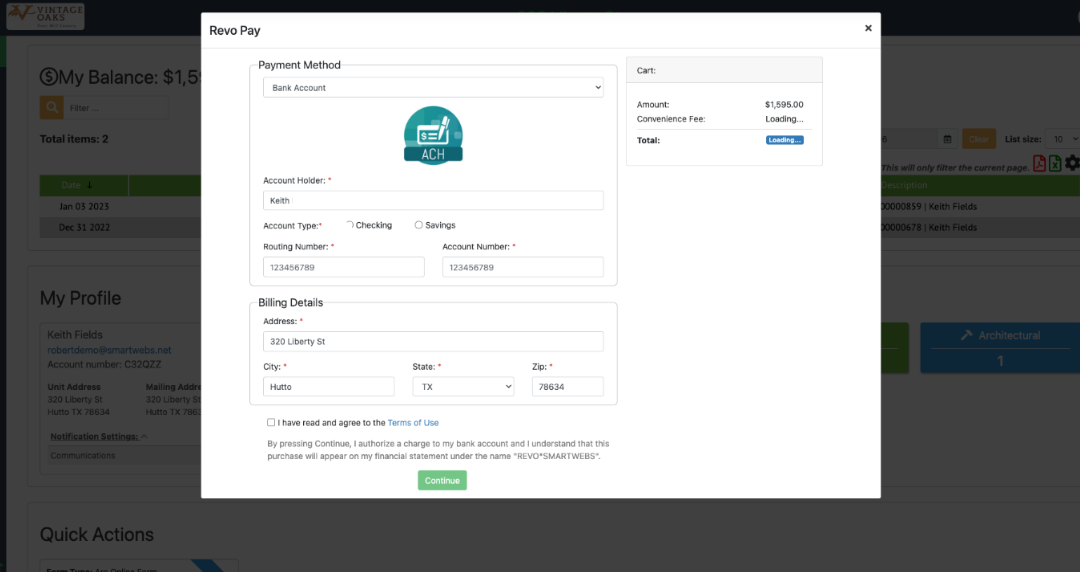Open the Payment Method dropdown
The image size is (1080, 572).
(x=433, y=88)
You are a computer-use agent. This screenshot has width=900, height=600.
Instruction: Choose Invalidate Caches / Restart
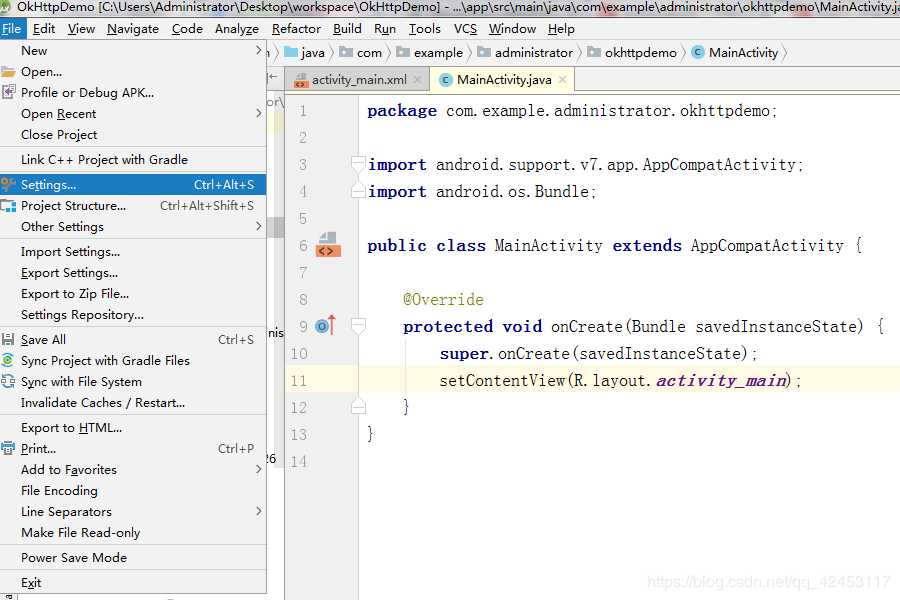coord(103,402)
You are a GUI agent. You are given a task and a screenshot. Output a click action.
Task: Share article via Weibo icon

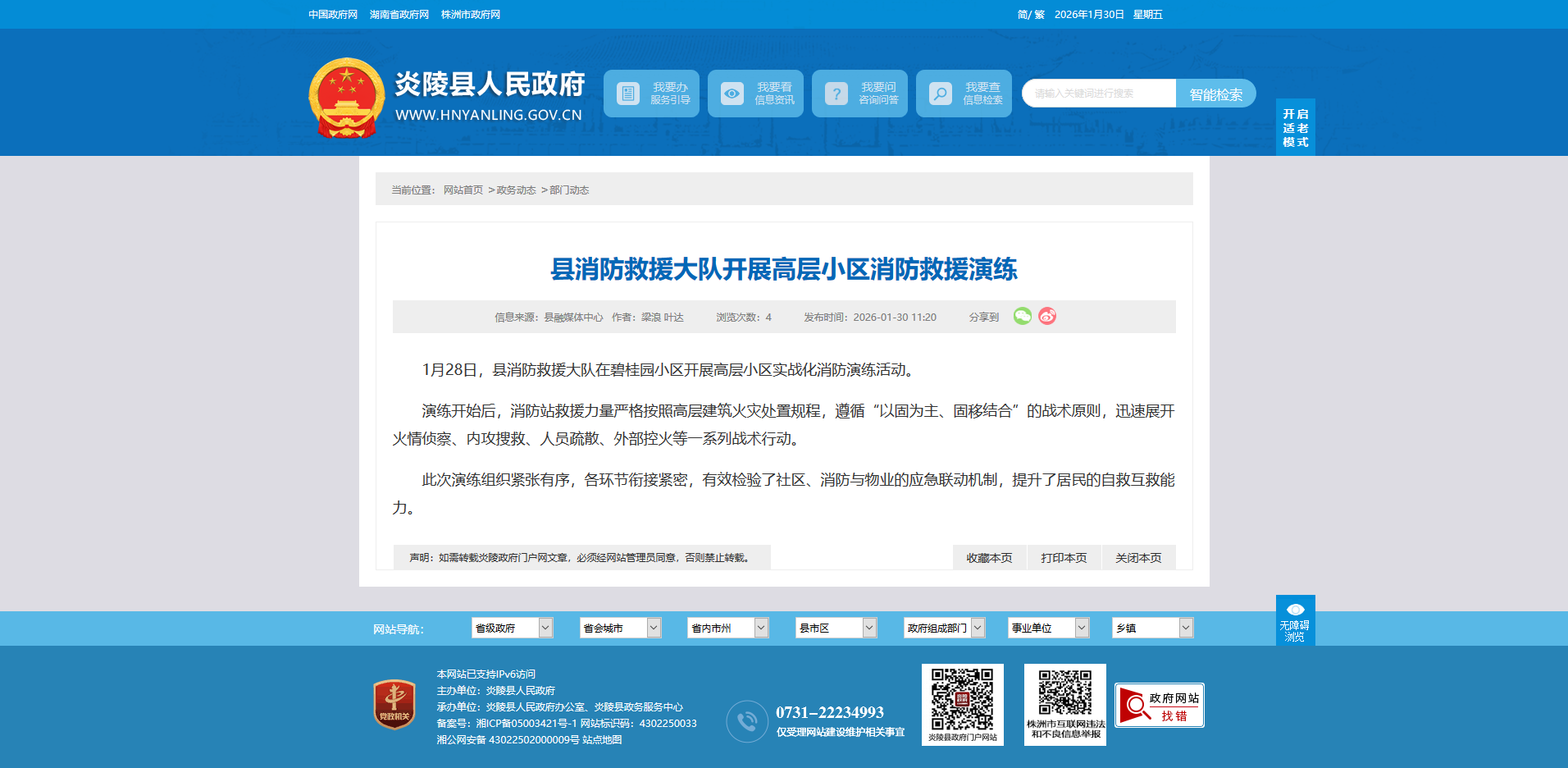coord(1047,316)
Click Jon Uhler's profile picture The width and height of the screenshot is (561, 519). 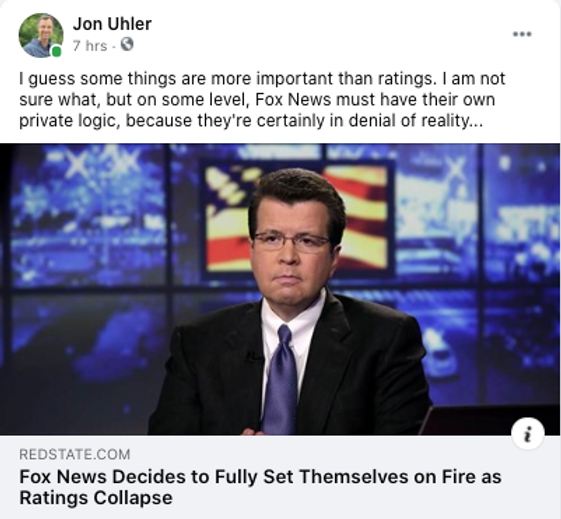point(41,35)
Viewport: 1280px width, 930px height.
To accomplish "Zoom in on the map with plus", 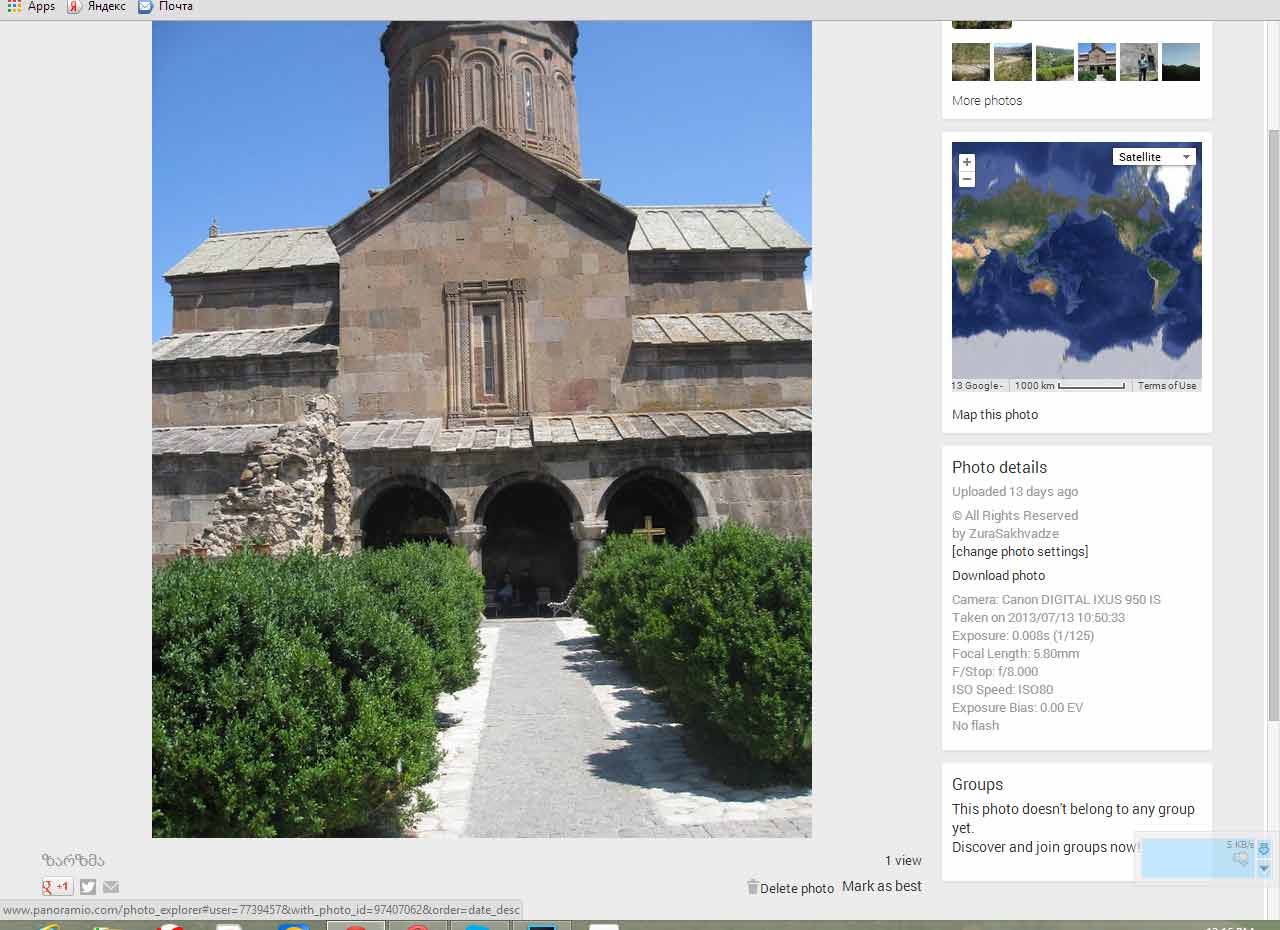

_Assigned task_
For this exercise, work out how many lines in the material include "agent", and give only the number.

_Output below_
2